I don't agree. One cannot be responsible for one's actions taken under threat of coercive violence. The violent aggressor remains responsible for the outcome in that instance.


So to be clear, as a corollary of the standards you've defined here, 1.3-1.4 billion Chinese have some level of culpability for what's going on with the Uyghurs?

I mean, I can see where you're coming from. But at this point we are really at the fringes of culpability and it's more of an issue of semantics and definitions.


as I also clearly stated earlier "...for some people it is so minimal it hardly warrants mentioning"

so yes, each of those 1.3 billion probably have an atom of culpability, so minimal it hardly warrants mentioning.

I'm a citizen of Denmark, I have some share of culpability in the wrongs my country does - I do a little to minimize those wrongs (when I see them) by voting against the perpetrators but that's about it - I support the country and it is partly my fault because I am too comfortable to do what would be required to completely absolve myself of any culpability because hey, I'm pretty okay (as most people throughout history have said)

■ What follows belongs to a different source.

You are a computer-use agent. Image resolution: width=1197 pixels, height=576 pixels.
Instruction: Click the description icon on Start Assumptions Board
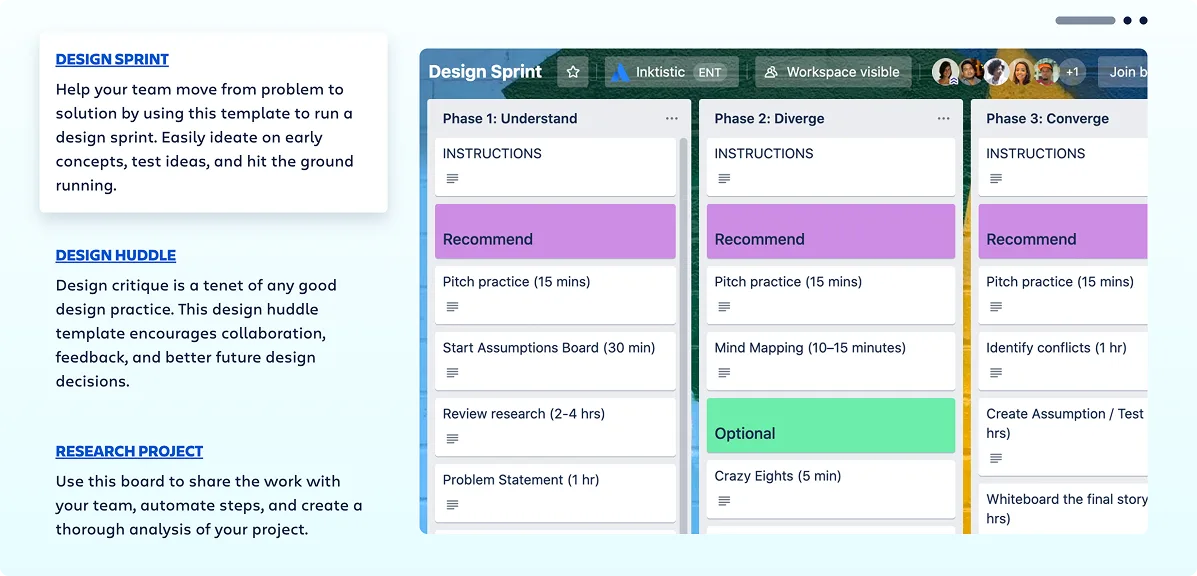tap(451, 371)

You are conflating collective blame with collective punishment, which not an unrelated term.

Collective punishment refers to the punishment communities en masse for the actions of individuals, that may be being harbored by some members of that community.

Just because something is done in a collective manner does not absolve the members of that collective from the outcome.

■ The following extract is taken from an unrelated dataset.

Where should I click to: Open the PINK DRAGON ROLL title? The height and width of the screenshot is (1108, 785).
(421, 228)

I'm not conflating them. I think collective blame is generally a bad thing in itself and it is the way of thinking that begets racist and tribal attitudes. It is also inaccurate.

Bernie Sanders is an American who was advocating against the Iraq War. He was clearly not culpable for it, and his causal role was to lower the probability that it would go ahead. This is an example of why it would then be wrong to blame "Americans" as a collective for the Iraq War. Bernie Sanders, a member of that collective, deserves either zero blame or negative blame (if that even exists).

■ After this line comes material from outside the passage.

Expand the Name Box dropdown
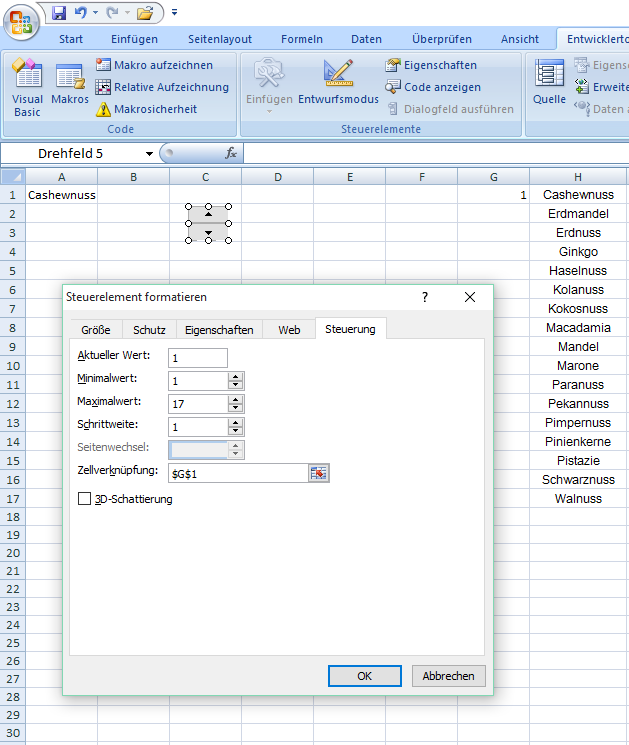 point(149,154)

I think this illustrates why it is in fact about responsibility, and thinking about it as blame gets you in confusion.

To extend your example: Bernie Sanders as a citizen, and further a politician, acquires an amount of the collective responsibility for the countries actions in the Iraq War. Bernie Sanders as an activist has more than discharged that responsibility by actively countering it.

A citizen who has done nothing to mitigate or counter the actions is left only with the share of collective responsibility; however large or small that may be, it's real.


Many people can't vote, or explicitly don't vote to avoid supporting these parties. Many more are poorly educated (intentionally). How are they responsible?

Are they expected to single-handedly (or collectively) organize and engage in a bloody civil war, thereby gaining culpability for that? Blaming people for the actions of their nation / elected officials is absurd. All a person can do is vote for the best candidate in front of them and vote at face value.

Representative democracy takes power away from people. If it were a direct democracy, then yes, I'd say sure, people bear responsibility. But it's not. It's a system designed to be manipulative and serve wealthy and powerful interests, and the only way to change it is either very, very slow, or very, very bloody.


Thank you.


No we should not accuse but as the citizen of such a regime I should feel responsible of its actions, I should condemn it and may be expect accusations of supporting such a regime.